11. Mobile Inference
In this lab, we will deploy a trained deep learning model on mobile devices. We will use the SM8550P System On Chip (SoC) from the HDK8550 Development Kit. The SoC has several accelerators that we can use for machine learning inference: A Central Processing Unit (CPU), a Graphics Processing Unit (GPU) and a Hexagon Tensor Processor (HTP). As described in the Qualcomm Developer Network, the accelerators have different characteristics. In particular, low-precision floating-point computations and quantization play a critical role in fully utilizing the SoC at inference time.
11.1. Model and Data Conversions
This section discusses the on-device deployment of a trained machine learning model.
While the approach is generalizable, for brevity we limit our discussion to the ResNet-18 model.
An AIMET export of the ResNet-18 model is provided in the file aimet_export.tar.xz
.
In addition to the graph and the FP32 weights, the corresponding quantization parameters generated by AIMET are also provided.
Our goal is to run the ResNet-18 inference workload on the available machine learning accelerators, i.e., the CPU, GPU and HTP of the SM8550P SoC. For now, we will limit our efforts to the necessary preprocessing, execution, and postprocessing steps of the inference pipeline. Once that’s done, we’ll benchmark the performance of the accelerators in Section 11.2.
Note
You can deploy other models in a similar fashion.

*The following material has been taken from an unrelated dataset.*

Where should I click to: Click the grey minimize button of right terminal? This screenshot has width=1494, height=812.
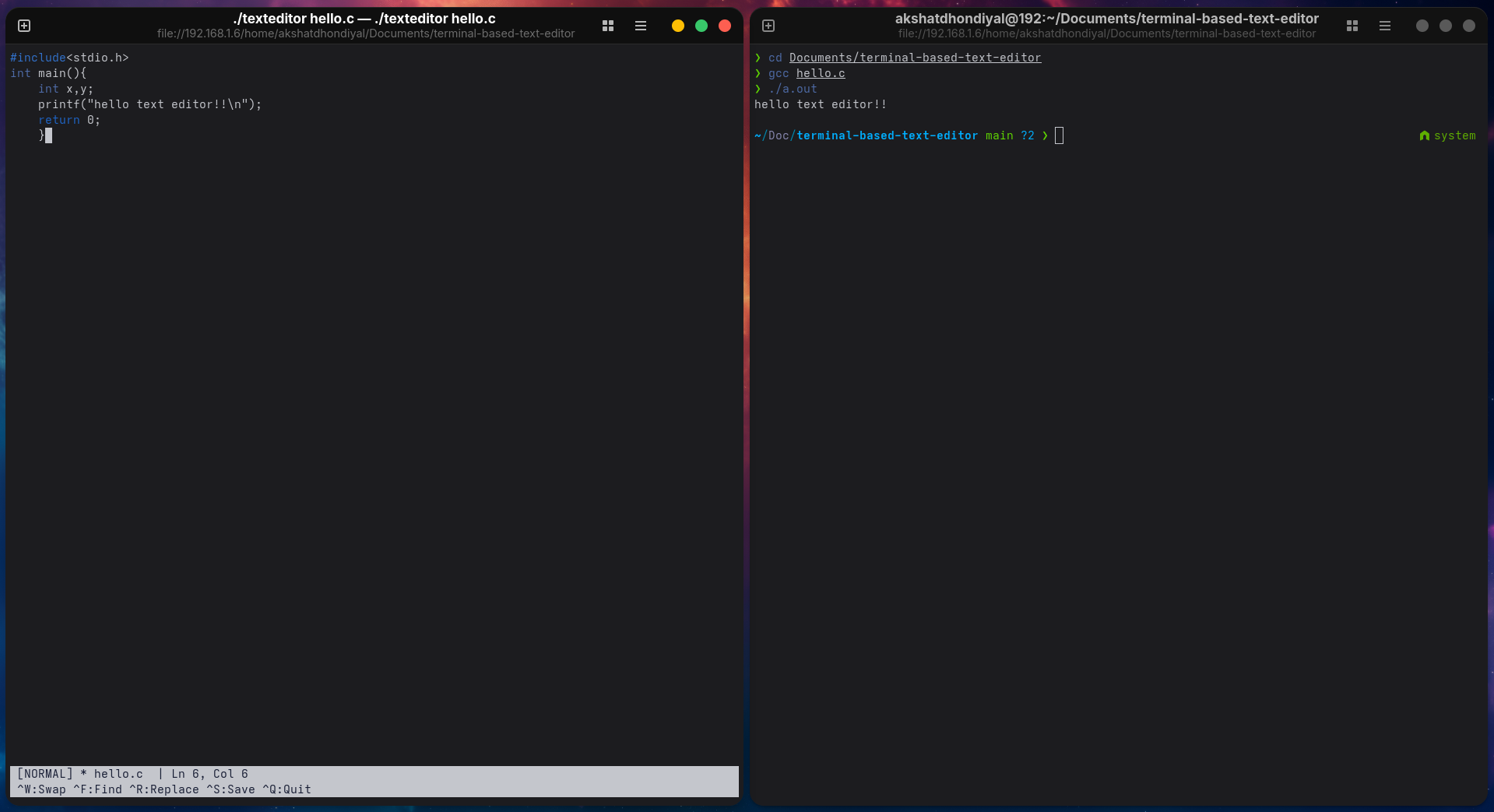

For example, detailed documentation for SESR or EnhancedGAN networks is available as part of the Qualcomm Developer Network.

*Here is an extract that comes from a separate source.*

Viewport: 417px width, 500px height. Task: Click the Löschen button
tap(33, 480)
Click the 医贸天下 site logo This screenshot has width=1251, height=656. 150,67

In addition, the Qualcomm AI Engine Direct SDK documentation provides a tutorial for the Inception v3 model.
The SDK documentation is available on the server lechuck.inf-ra.uni-jena.de
in the directory /opt/qcom/HexagonSDK/5.5.0.1/docs/
.
All tools needed to deploy the exported model on the mobile devices are preinstalled on the server lechuck.inf-ra.uni-jena.de
.
The server is also connected to the development kits so that you can issue file transfers and executions without additional hops.
We will use the Qualcomm AI Engine Direct SDK to deploy our models.
In general, we need to perform the following steps for on-device inference:
Translate the model exported from PyTorch into a format that can be run on the target accelerator. This step may include enabling the model for quantized inference.
Prepare the input data so that it can be used on the device. We will use raw FP32 values from the face-blurred ImageNet test dataset. The data preparation step has already been done for you and the (pre-processed and shuffled) data are available in the
/opt/data/imagenet/raw_test/batch_size_32
directory on the server. Each batch has the size [32, 224, 224, 3], i.e. we have 32 samples per batch, 224x224 pixels per image and three color channels.Transfer the prepared model and data from the host to a mobile device.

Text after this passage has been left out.